## REQUIRED ACTION
What are the lines, word for word, from the line with "Where should I" up to and including the line with "Expand the 事業所 dropdown TDテスト施設" in the records below? Omit the pictures.

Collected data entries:

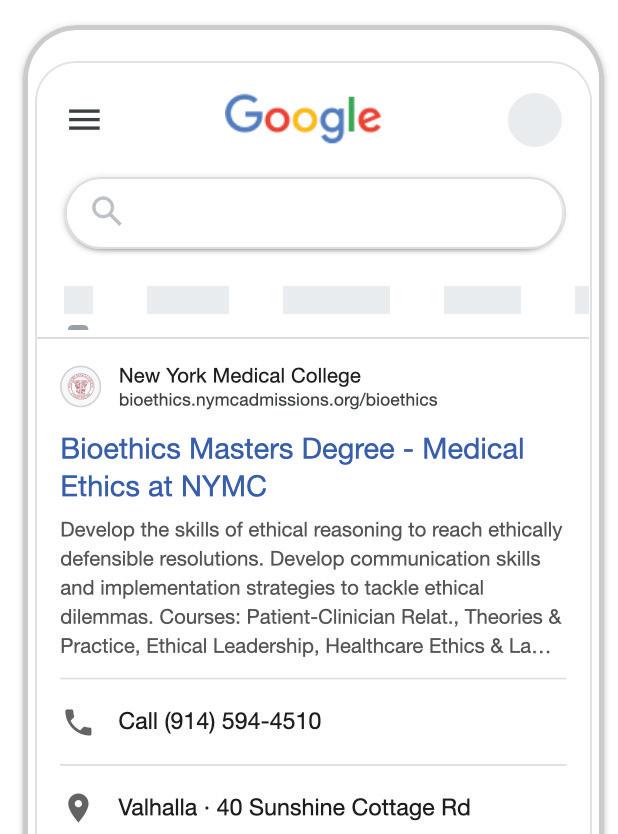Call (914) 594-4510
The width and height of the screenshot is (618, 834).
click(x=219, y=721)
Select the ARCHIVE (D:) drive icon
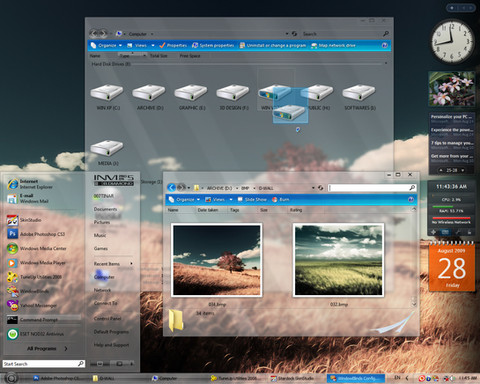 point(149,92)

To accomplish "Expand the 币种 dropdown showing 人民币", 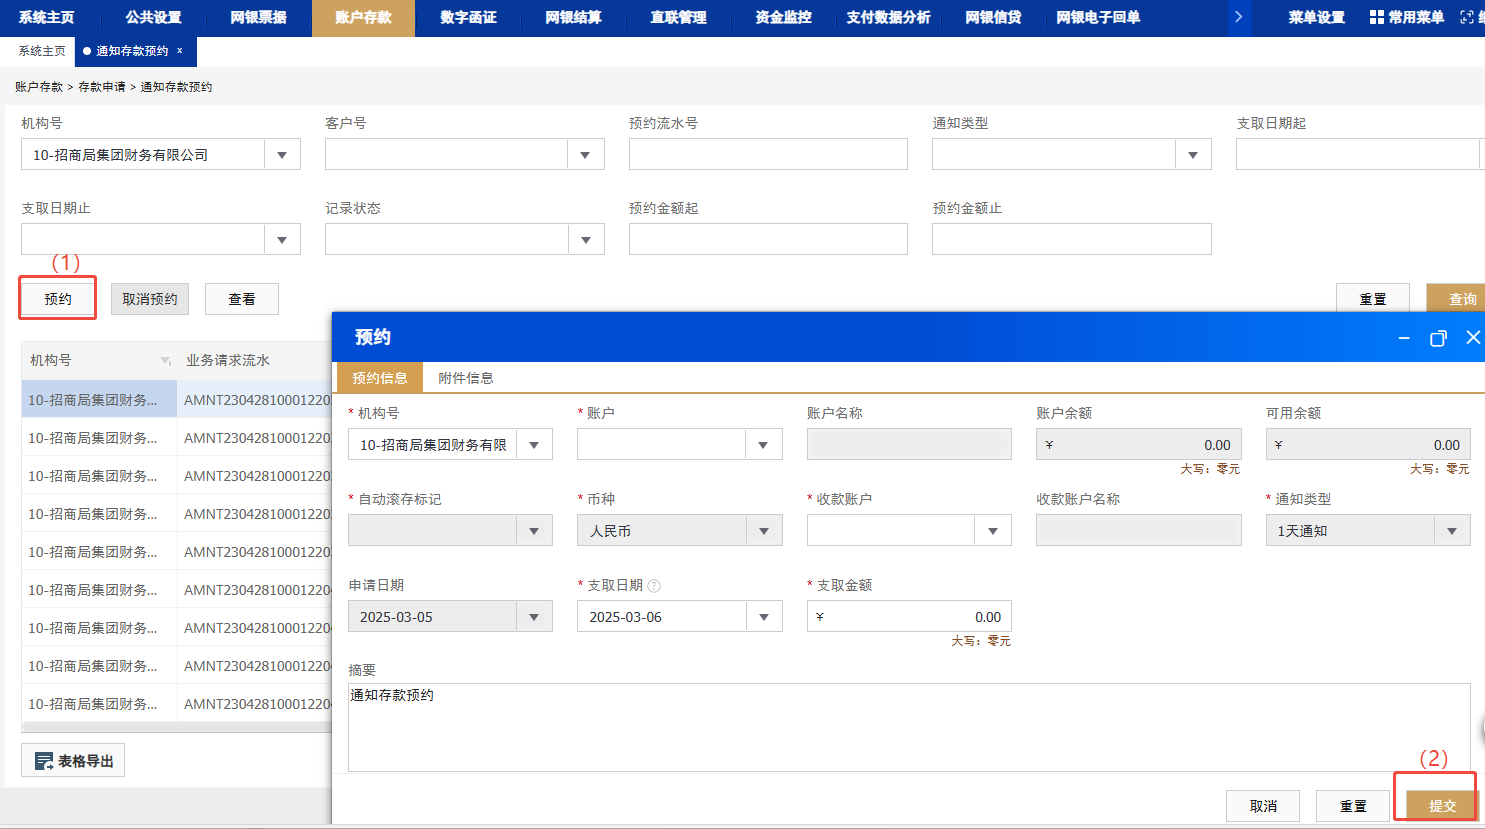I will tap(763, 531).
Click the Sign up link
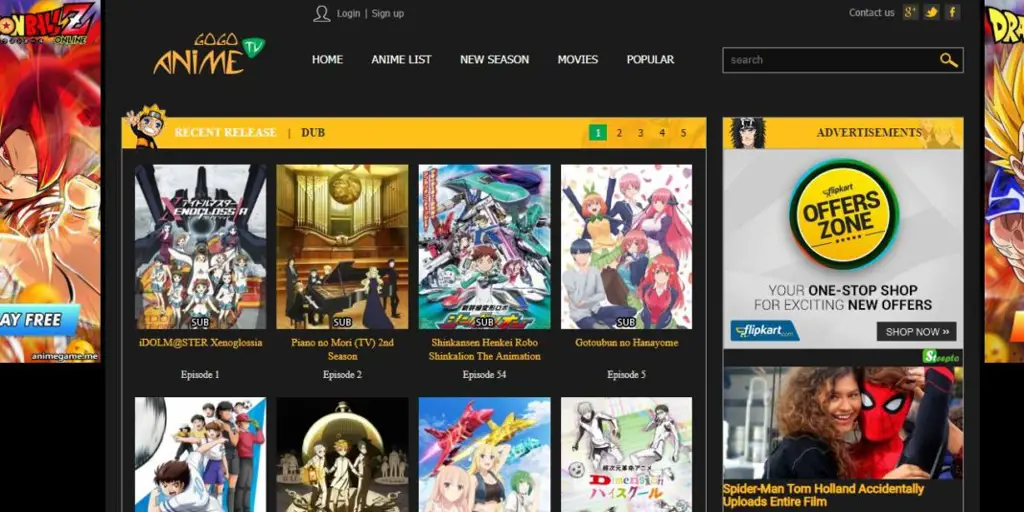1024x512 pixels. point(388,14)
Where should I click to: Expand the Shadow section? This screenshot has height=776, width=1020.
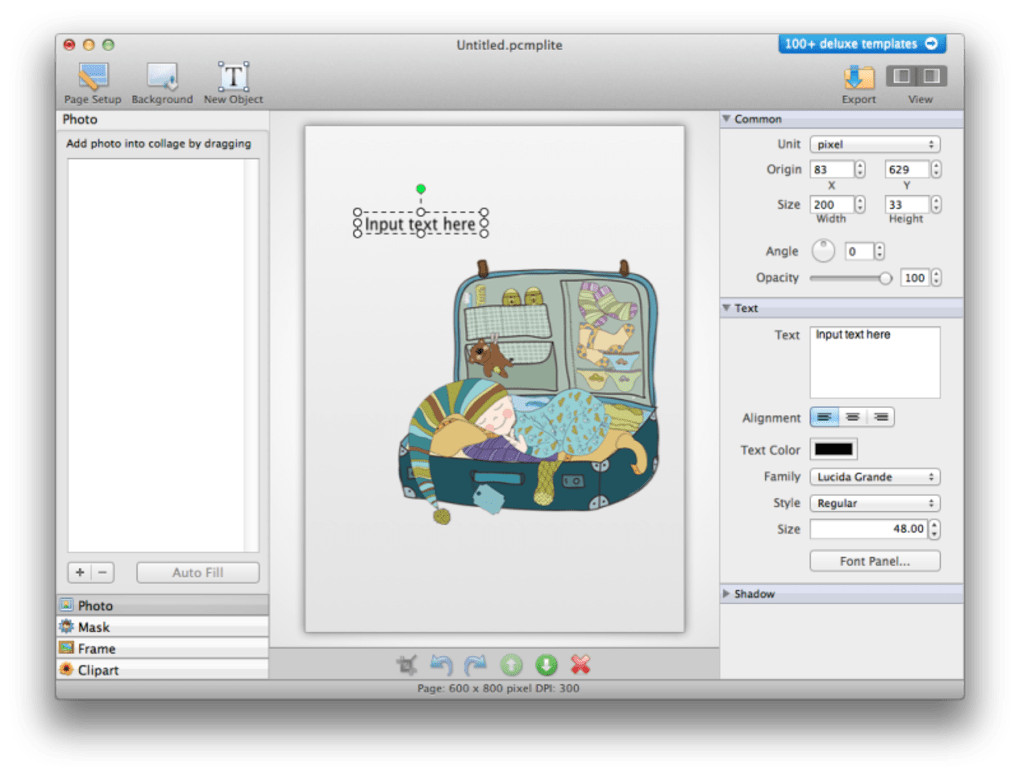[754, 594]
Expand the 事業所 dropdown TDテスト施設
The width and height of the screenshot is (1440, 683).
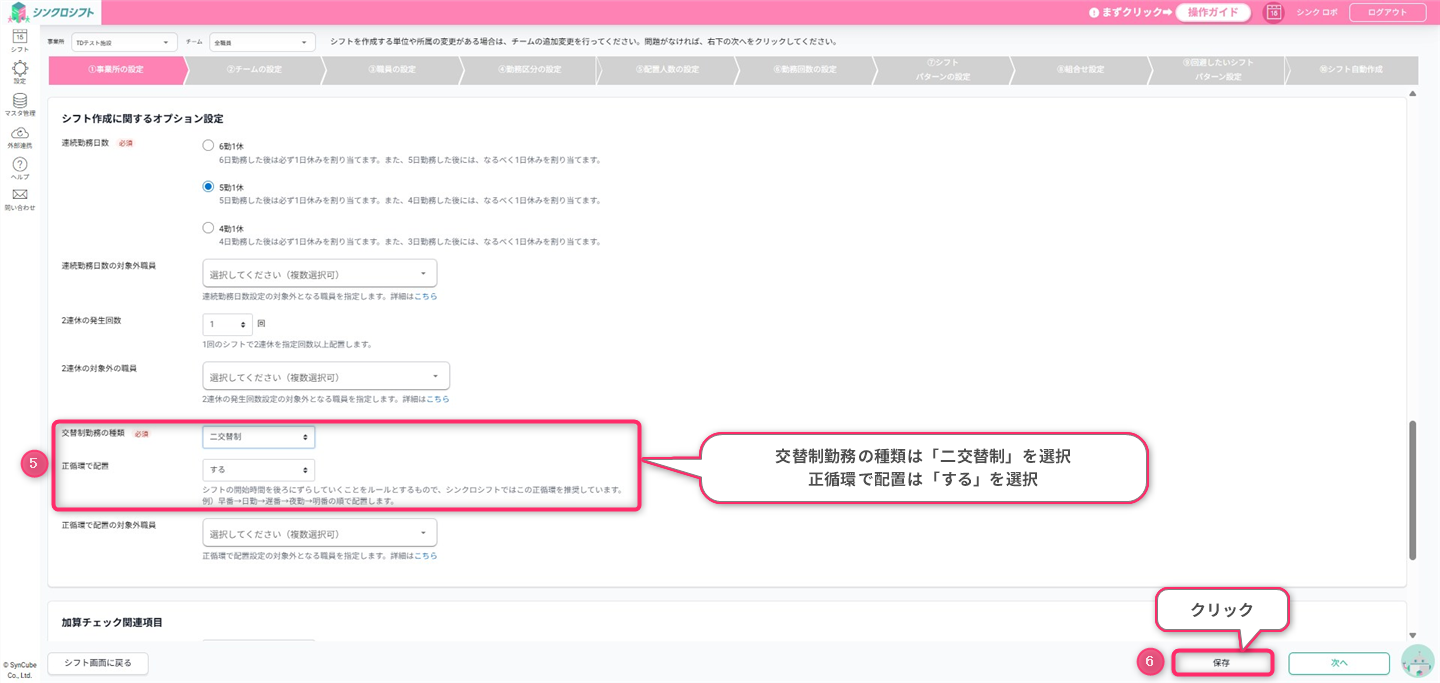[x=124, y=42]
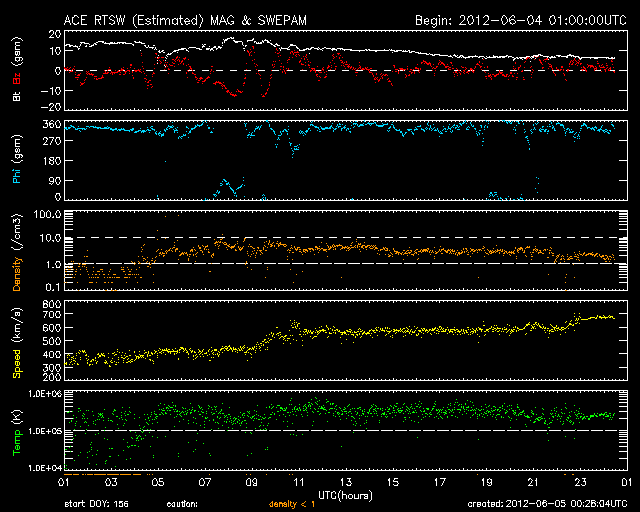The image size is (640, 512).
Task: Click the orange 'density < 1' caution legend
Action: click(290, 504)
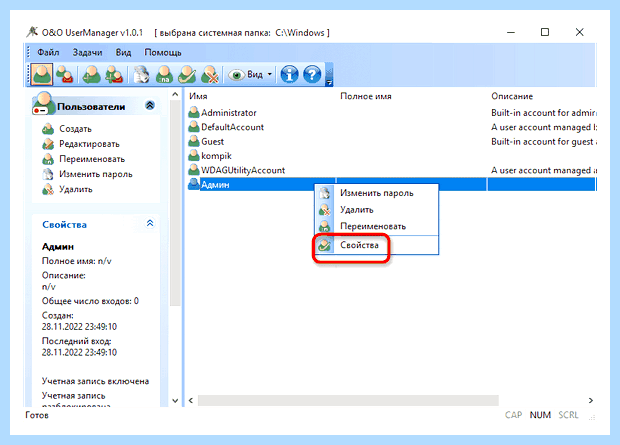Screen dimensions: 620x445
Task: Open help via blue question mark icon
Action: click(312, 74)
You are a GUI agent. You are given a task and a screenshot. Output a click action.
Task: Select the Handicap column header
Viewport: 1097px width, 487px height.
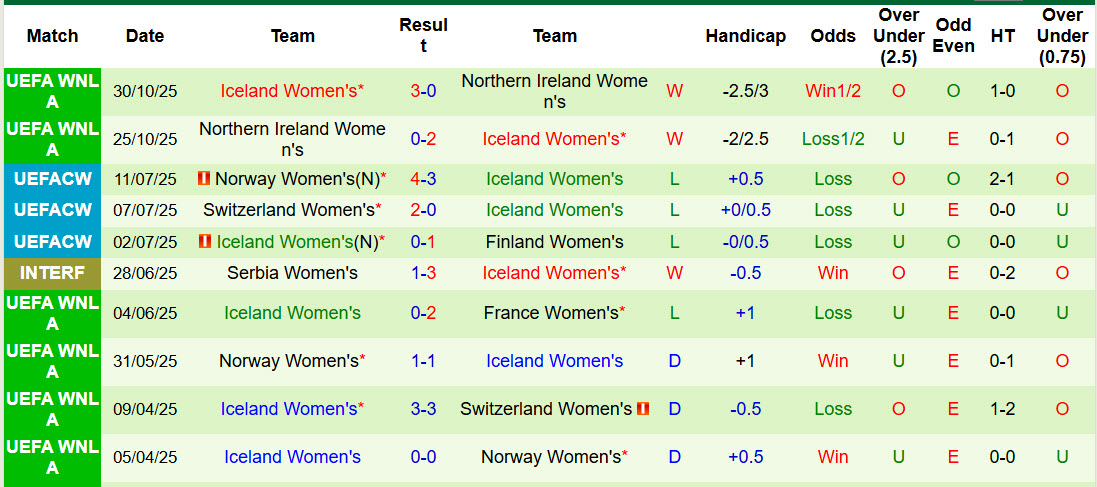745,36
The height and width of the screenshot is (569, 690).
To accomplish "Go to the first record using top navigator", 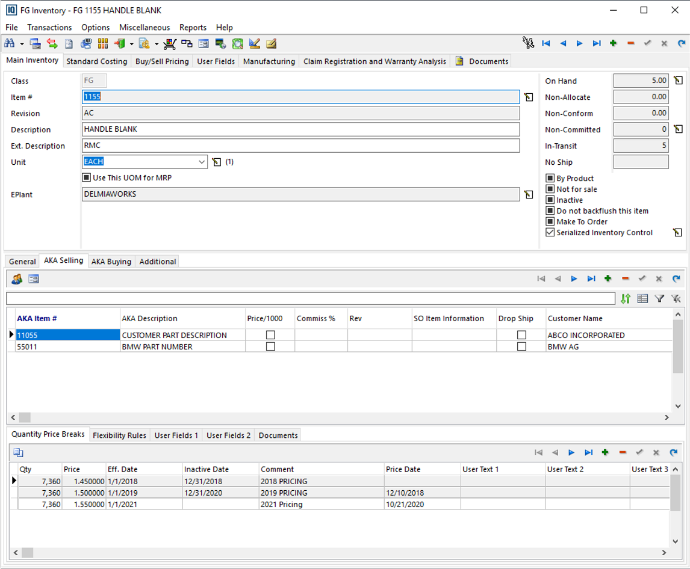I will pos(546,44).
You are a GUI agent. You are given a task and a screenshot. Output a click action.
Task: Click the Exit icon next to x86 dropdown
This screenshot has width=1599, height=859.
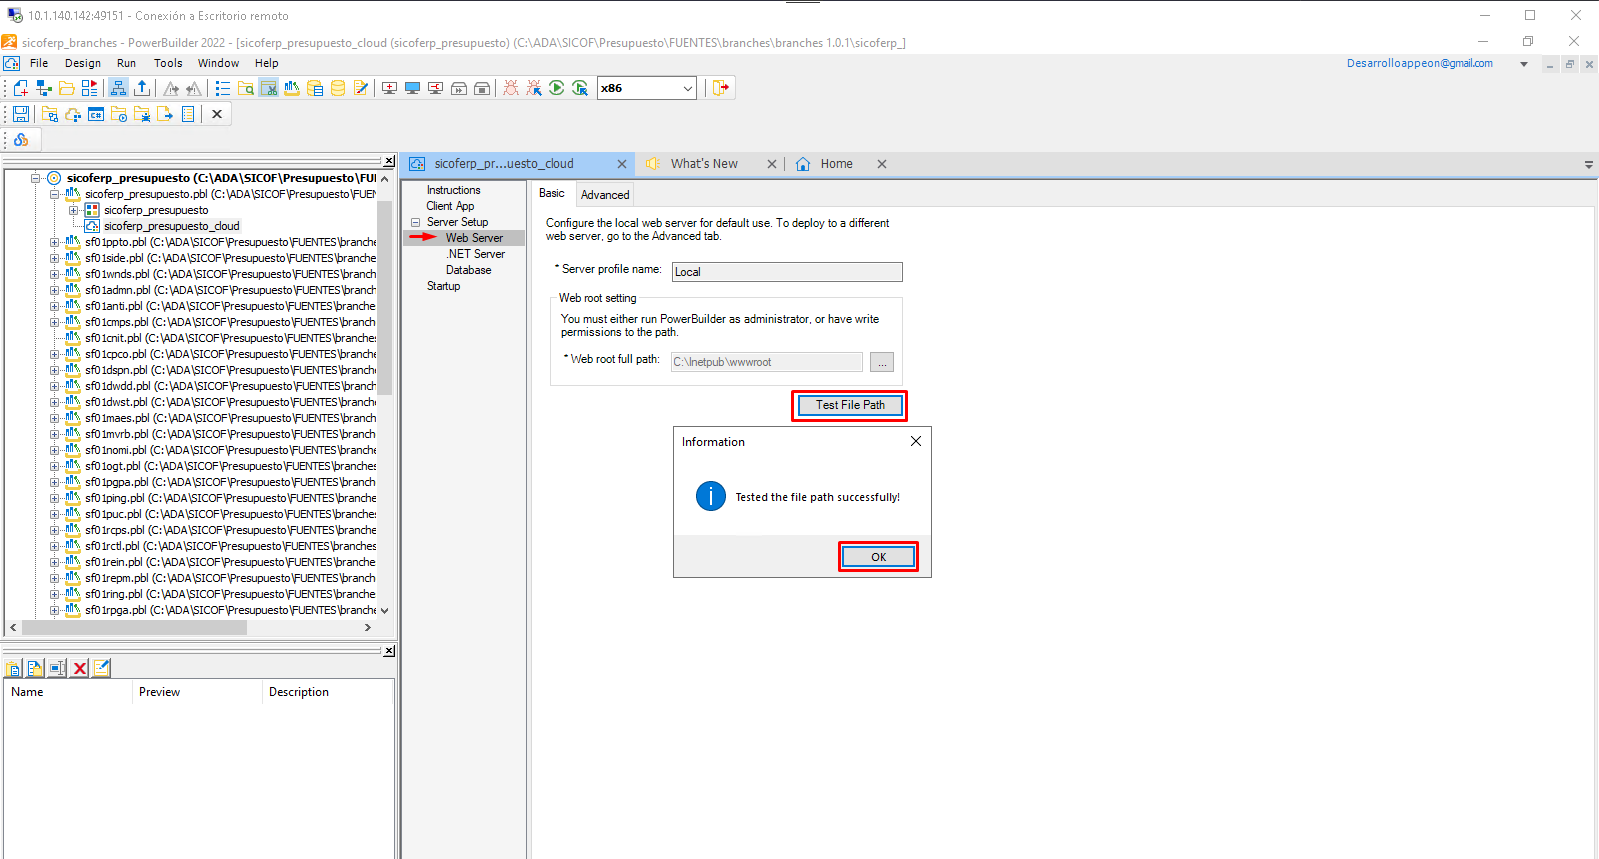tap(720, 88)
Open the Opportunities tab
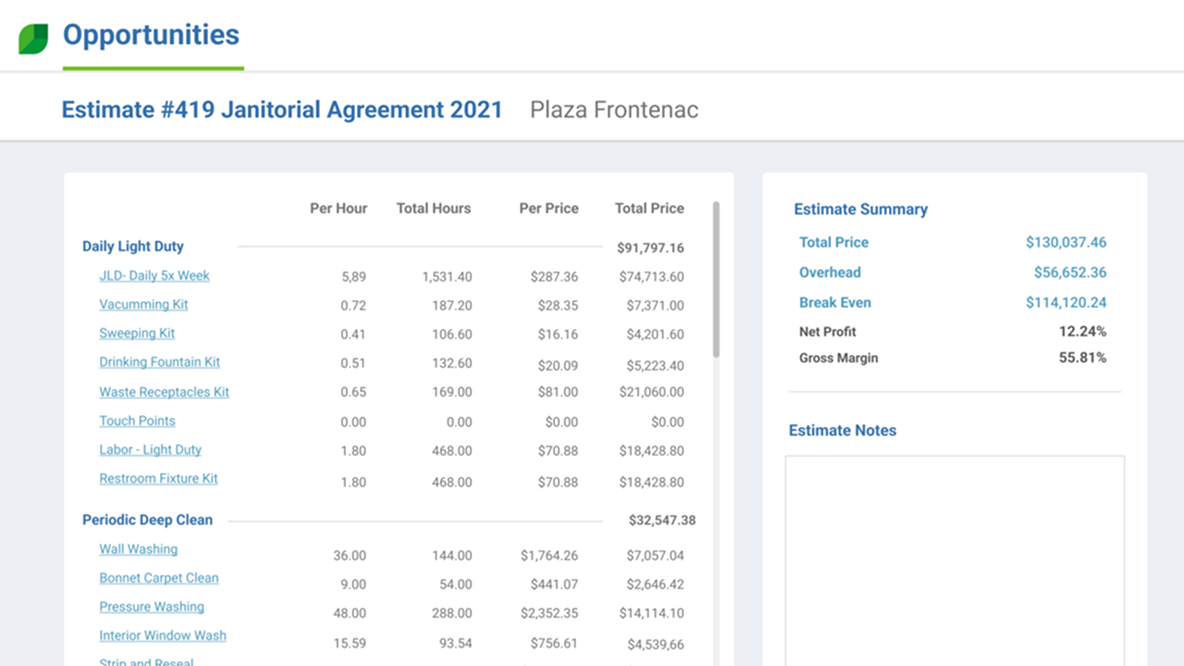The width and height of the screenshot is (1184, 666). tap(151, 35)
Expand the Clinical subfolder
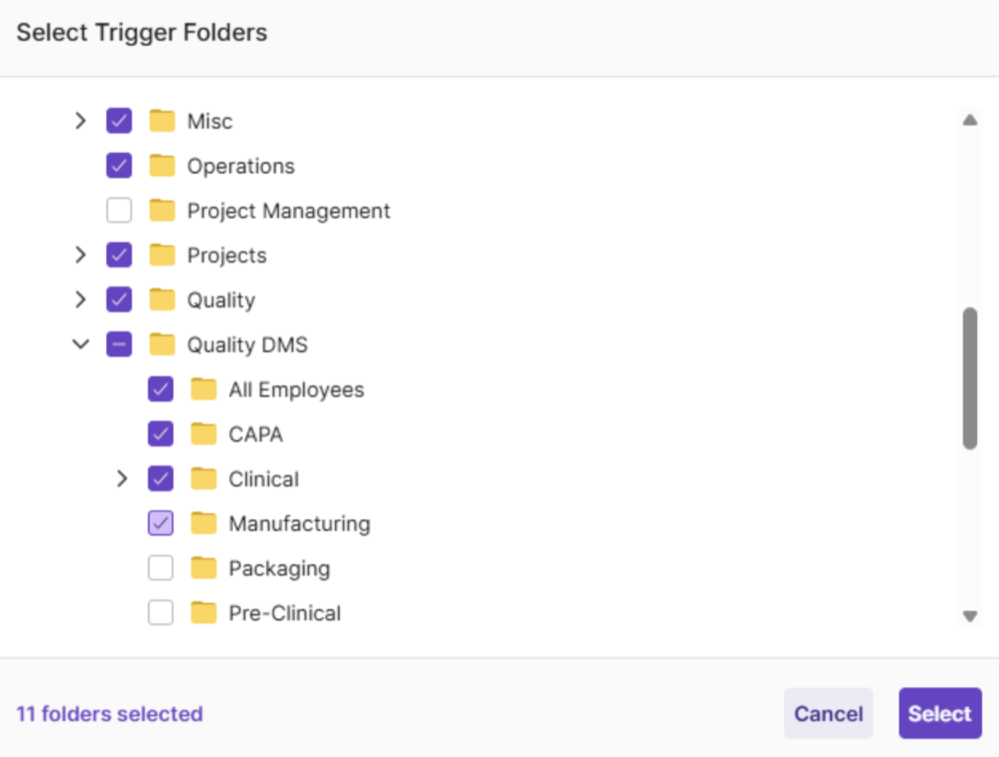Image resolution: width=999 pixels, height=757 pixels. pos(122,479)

## THE COMPLETED TASK
Where should I click to: Expand the Shadow section? This screenshot has height=776, width=1020.
[754, 594]
Expand the 事業所 dropdown TDテスト施設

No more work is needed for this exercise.